Der eine war sehr lebhaft und hatte immer Streiche im Kopf. Er war impulsiv, aber auch äußerst charmant. Der andere war ruhig und besonnen. Nichts schien ihn aus der Ruhe zu bringen.
Obwohl sie so verschieden waren, ergänzten sich die beiden auf eine perfekte absolut harmonische Weise. Sie verkörperten Yin und Yang. Und sie waren Genies.
Ein paar Jahre später, kam ein Nachzügler auf die Welt. Die ganze Familie hatte viel Freude mit ihm. Es schien, als wäre dieses Kind, nicht von dieser Welt. Es war immer fröhlich und es hatte eine sehr friedliche Ausstrahlung. In seiner Nähe wurde man ruhig und gelassen.
Die Zwillinge spielten viel mit diesem Sonnenschein. Als es aufkam, dass er an einer unheilbaren Krankheit litt, die ihm nach und nach alle Sinne nehmen würde, wichen sie nicht mehr von seiner Seite. Sie erfanden Spiele und Experimente. Sie studierten ihn quasi. Doch auf eine sehr respektvolle Art.
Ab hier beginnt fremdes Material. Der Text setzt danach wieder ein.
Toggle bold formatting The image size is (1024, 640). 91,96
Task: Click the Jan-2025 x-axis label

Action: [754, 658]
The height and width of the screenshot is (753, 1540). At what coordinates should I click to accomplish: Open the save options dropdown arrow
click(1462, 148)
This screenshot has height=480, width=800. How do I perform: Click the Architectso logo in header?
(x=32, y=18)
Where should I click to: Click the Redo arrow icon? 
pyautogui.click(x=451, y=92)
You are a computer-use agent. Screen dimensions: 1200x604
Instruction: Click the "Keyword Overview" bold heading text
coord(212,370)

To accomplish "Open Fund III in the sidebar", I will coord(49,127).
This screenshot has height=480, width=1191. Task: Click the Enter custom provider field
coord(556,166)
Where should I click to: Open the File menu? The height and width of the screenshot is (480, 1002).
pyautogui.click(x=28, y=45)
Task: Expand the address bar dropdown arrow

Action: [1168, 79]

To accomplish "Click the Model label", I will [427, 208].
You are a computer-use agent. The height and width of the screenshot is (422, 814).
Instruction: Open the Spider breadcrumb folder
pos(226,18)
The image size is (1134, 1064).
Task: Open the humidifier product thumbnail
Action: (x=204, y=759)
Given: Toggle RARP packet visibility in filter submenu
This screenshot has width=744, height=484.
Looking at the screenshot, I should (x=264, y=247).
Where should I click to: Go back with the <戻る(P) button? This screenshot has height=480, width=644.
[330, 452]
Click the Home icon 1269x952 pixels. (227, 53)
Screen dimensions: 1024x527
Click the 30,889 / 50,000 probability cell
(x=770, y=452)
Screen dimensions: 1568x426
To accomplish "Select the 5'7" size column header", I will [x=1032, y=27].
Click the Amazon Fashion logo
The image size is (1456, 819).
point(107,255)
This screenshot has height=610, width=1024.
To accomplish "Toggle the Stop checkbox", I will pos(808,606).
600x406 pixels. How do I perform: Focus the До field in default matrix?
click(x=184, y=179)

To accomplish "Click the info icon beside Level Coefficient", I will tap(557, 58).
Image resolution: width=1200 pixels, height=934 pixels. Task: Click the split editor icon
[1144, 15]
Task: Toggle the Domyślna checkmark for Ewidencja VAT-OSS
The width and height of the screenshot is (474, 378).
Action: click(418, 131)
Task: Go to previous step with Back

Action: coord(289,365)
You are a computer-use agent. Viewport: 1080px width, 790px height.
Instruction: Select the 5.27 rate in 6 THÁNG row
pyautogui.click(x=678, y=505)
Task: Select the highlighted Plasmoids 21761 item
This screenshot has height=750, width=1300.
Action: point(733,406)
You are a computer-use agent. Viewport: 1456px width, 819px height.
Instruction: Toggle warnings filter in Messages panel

Wie schon erwähnt, waren die beiden Genies. Sie forschten und experimentierten. Beschäftigten sich mit Pflanzen und Verhaltenstherapien.
Die Mutter kannte sich mit derartigen Dingen zu wenig aus, doch irgendwann, hatten die beiden wohl einen Durchbruch.
Ja, und nun waren sie auf dem Weg, zu einem Wissenschaftssymposium. Wo genau diese Entdeckung vorgestellt wurde, damit andere Wissenschaftler diese Idee aufnehmen konnten. Sie war so stolz auf ihre beiden Söhne.
Sie drehte sich zu ihnen um, und erwiderte voller Liebe:
„Ihr könnt überhaupt nichts falsch machen. Denn eure Absicht ist ohne List. Den Tod gibt es nicht. Wir sind alle viel mehr als unsere Körper, und unser Bewusstsein existiert ewig. Ohne Anfang, ohne Ende. Habt Vertrauen in euch! Ich bin mir sicher, dass er nur aus diesem Grund zu uns kam. Um euch zu diesem Schaffen zu inspirieren.“
Ich weiß es nicht, ob das Mittel geholfen hat. Ob er nun starb, oder nicht. Doch die Selbstlosigkeit, mit der die Zwillinge ihr Leben ihrem Bruder unterordneten, die beeindruckte mich stark. Sie erfüllt mich immer noch.